▶ Data for the task

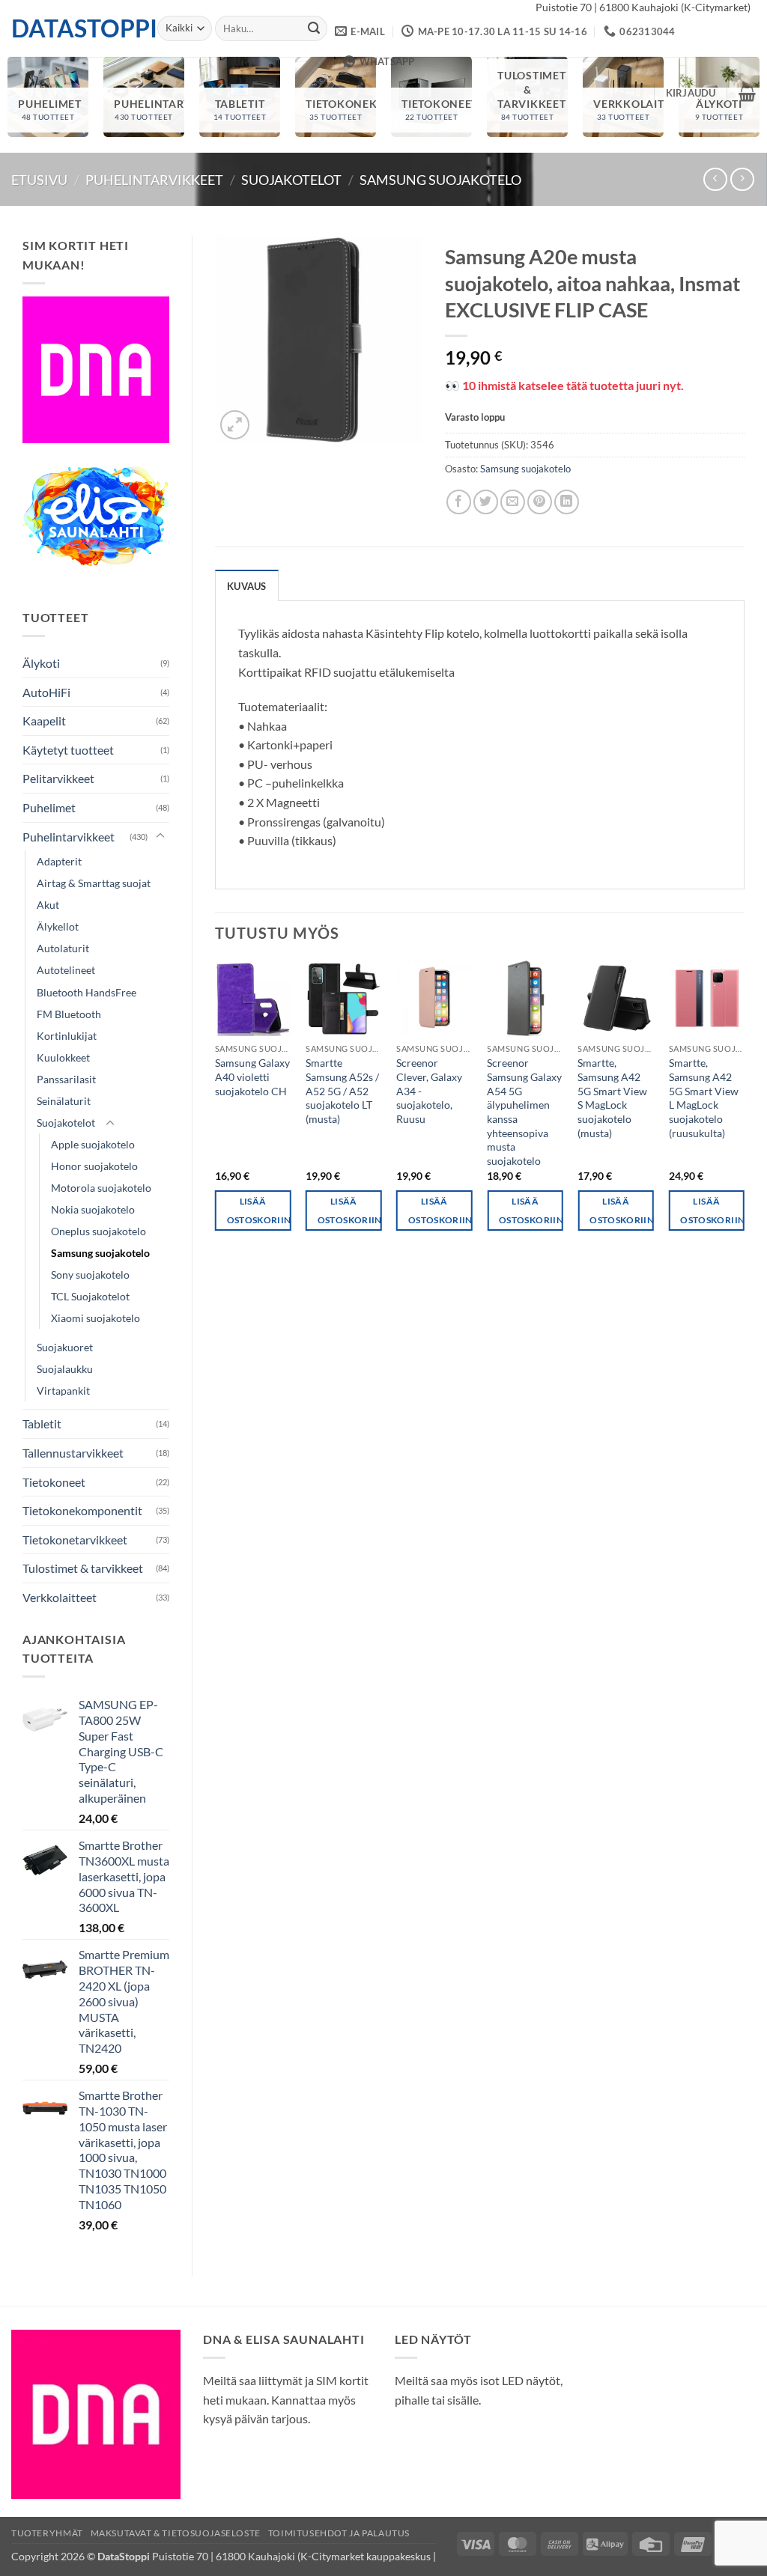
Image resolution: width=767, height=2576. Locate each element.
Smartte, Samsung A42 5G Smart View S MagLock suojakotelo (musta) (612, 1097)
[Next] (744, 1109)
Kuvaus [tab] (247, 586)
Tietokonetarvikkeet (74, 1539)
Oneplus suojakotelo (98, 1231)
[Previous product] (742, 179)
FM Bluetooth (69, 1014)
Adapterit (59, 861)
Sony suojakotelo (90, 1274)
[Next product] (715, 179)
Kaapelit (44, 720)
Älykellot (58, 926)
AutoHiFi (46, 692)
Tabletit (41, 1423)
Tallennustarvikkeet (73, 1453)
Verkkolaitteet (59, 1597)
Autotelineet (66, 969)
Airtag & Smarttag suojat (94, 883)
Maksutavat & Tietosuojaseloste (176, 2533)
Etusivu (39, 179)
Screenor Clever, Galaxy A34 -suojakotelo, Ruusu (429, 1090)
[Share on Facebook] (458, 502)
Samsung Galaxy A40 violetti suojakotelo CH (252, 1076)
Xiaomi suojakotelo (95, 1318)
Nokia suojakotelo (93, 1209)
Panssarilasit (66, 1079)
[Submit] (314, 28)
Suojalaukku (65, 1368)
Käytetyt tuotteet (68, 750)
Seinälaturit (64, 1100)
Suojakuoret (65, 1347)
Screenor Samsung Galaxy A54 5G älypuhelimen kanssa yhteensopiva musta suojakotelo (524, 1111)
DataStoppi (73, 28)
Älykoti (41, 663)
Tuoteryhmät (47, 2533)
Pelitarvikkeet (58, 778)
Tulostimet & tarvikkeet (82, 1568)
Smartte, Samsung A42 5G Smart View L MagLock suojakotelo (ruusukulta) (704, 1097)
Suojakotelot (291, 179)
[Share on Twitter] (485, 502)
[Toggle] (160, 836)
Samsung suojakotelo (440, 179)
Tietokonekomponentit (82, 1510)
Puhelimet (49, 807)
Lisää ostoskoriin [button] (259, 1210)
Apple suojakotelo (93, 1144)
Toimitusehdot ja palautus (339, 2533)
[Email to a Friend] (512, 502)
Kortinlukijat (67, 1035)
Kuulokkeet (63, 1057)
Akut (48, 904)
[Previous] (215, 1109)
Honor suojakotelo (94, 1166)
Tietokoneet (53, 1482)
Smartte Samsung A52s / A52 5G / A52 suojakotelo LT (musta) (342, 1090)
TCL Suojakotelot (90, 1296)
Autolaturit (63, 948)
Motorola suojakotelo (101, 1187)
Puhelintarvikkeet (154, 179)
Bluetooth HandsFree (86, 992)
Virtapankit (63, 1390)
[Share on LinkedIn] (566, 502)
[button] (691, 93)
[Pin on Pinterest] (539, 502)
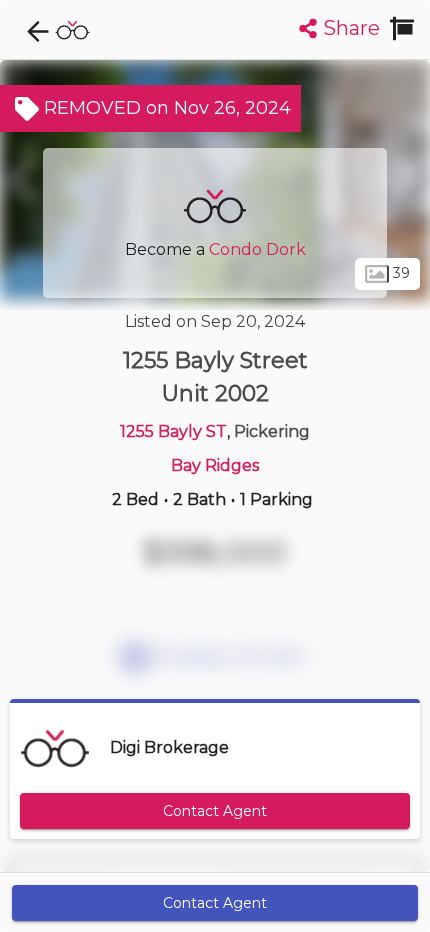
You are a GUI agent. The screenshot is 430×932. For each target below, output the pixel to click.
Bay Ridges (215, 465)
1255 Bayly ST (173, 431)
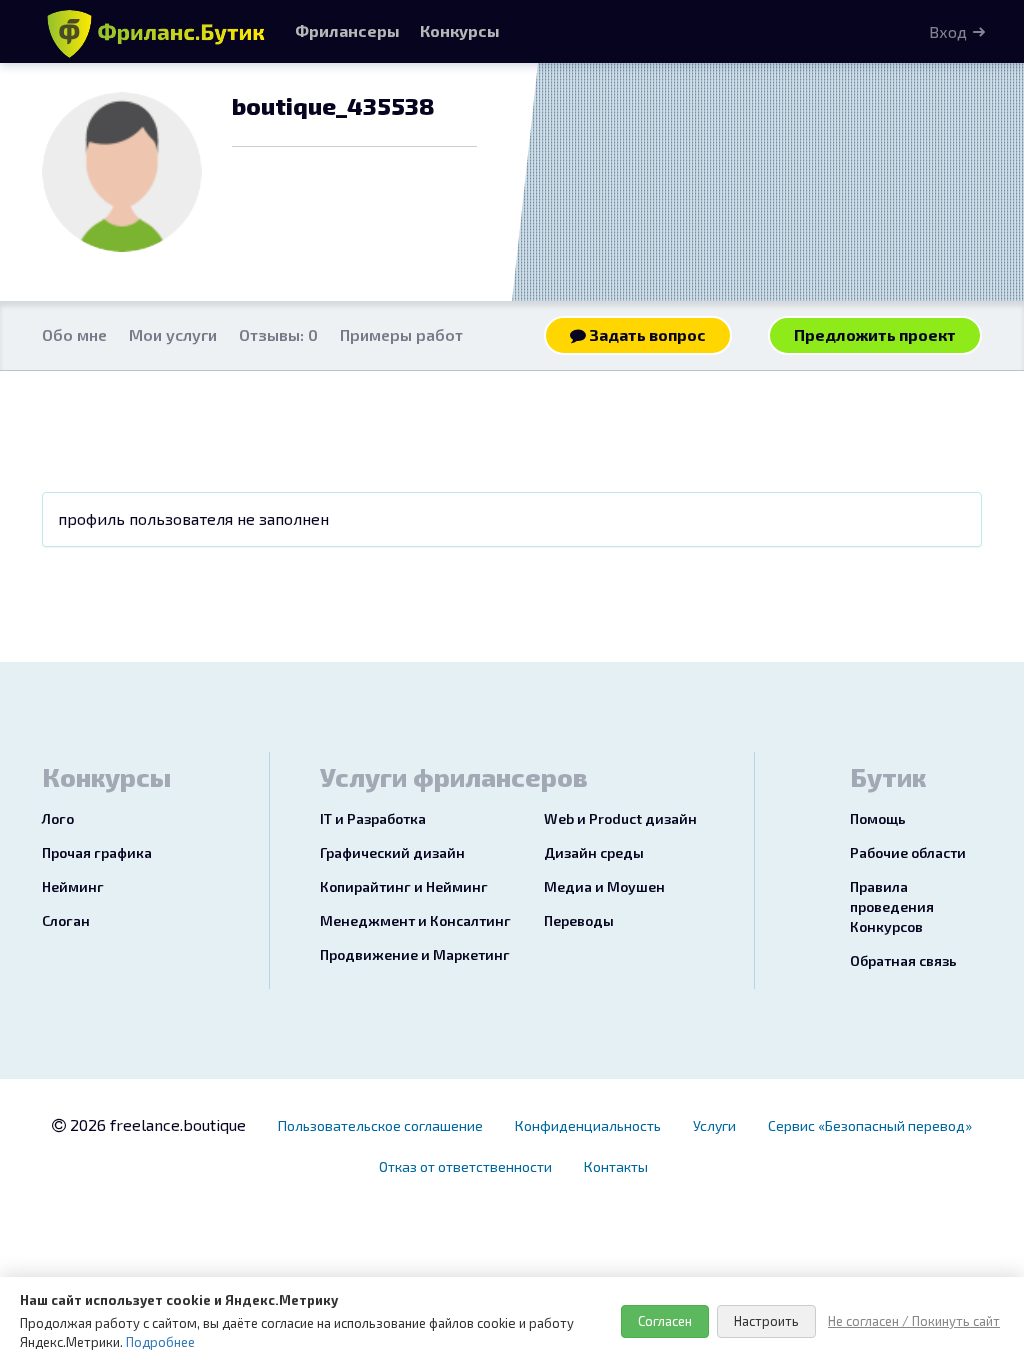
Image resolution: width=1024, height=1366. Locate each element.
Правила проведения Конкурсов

▶ What you will do
Taking the material above, give again exactly the lines from the one holding "[Previous product] (742, 179)" through the one holding "1255 Bayly ST (173, 431)", with both ends and without pictures.

▶ Reply
[Previous product] (742, 179)
FM Bluetooth (69, 1014)
Adapterit (59, 861)
Sony suojakotelo (90, 1274)
[Next product] (715, 179)
Kaapelit (44, 720)
Älykellot (58, 926)
AutoHiFi (46, 692)
Tabletit (41, 1423)
Tallennustarvikkeet (73, 1453)
Verkkolaitteet (59, 1597)
Autotelineet (66, 969)
Airtag & Smarttag suojat (94, 883)
Maksutavat & Tietosuojaseloste (176, 2533)
Etusivu (39, 179)
Screenor Clever, Galaxy A34 -suojakotelo, Ruusu (429, 1090)
[Share on Facebook] (458, 502)
Samsung Galaxy A40 violetti suojakotelo CH (252, 1076)
Xiaomi suojakotelo (95, 1318)
Nokia suojakotelo (93, 1209)
Panssarilasit (66, 1079)
[Submit] (314, 28)
Suojalaukku (65, 1368)
Käytetyt tuotteet (68, 750)
Seinälaturit (64, 1100)
Suojakuoret (65, 1347)
Screenor Samsung Galaxy A54 5G älypuhelimen kanssa yhteensopiva musta suojakotelo (524, 1111)
DataStoppi (73, 28)
Älykoti (41, 663)
Tuoteryhmät (47, 2533)
Pelitarvikkeet (58, 778)
Tulostimet & tarvikkeet (82, 1568)
Smartte, Samsung A42 5G Smart View L MagLock suojakotelo (ruusukulta) (704, 1097)
Suojakotelot (291, 179)
[Share on Twitter] (485, 502)
[Toggle] (160, 836)
Samsung suojakotelo (440, 179)
Tietokonekomponentit (82, 1510)
Puhelimet (49, 807)
Lisää ostoskoriin [button] (259, 1210)
Apple suojakotelo (93, 1144)
Toimitusehdot ja palautus (339, 2533)
[Email to a Friend] (512, 502)
Kortinlukijat (67, 1035)
Kuulokkeet (63, 1057)
Akut (48, 904)
[Previous] (215, 1109)
Honor suojakotelo (94, 1166)
Tietokoneet (53, 1482)
Smartte Samsung A52s / A52 5G / A52 suojakotelo LT (musta) (342, 1090)
TCL Suojakotelot (90, 1296)
Autolaturit (63, 948)
Motorola suojakotelo (101, 1187)
Puhelintarvikkeet (154, 179)
Bluetooth HandsFree (86, 992)
Virtapankit (63, 1390)
[Share on LinkedIn] (566, 502)
[button] (691, 93)
[Pin on Pinterest] (539, 502)
You are a GUI agent. The screenshot is 430×932. For each target below, output the pixel to click.
Bay Ridges (215, 465)
1255 Bayly ST (173, 431)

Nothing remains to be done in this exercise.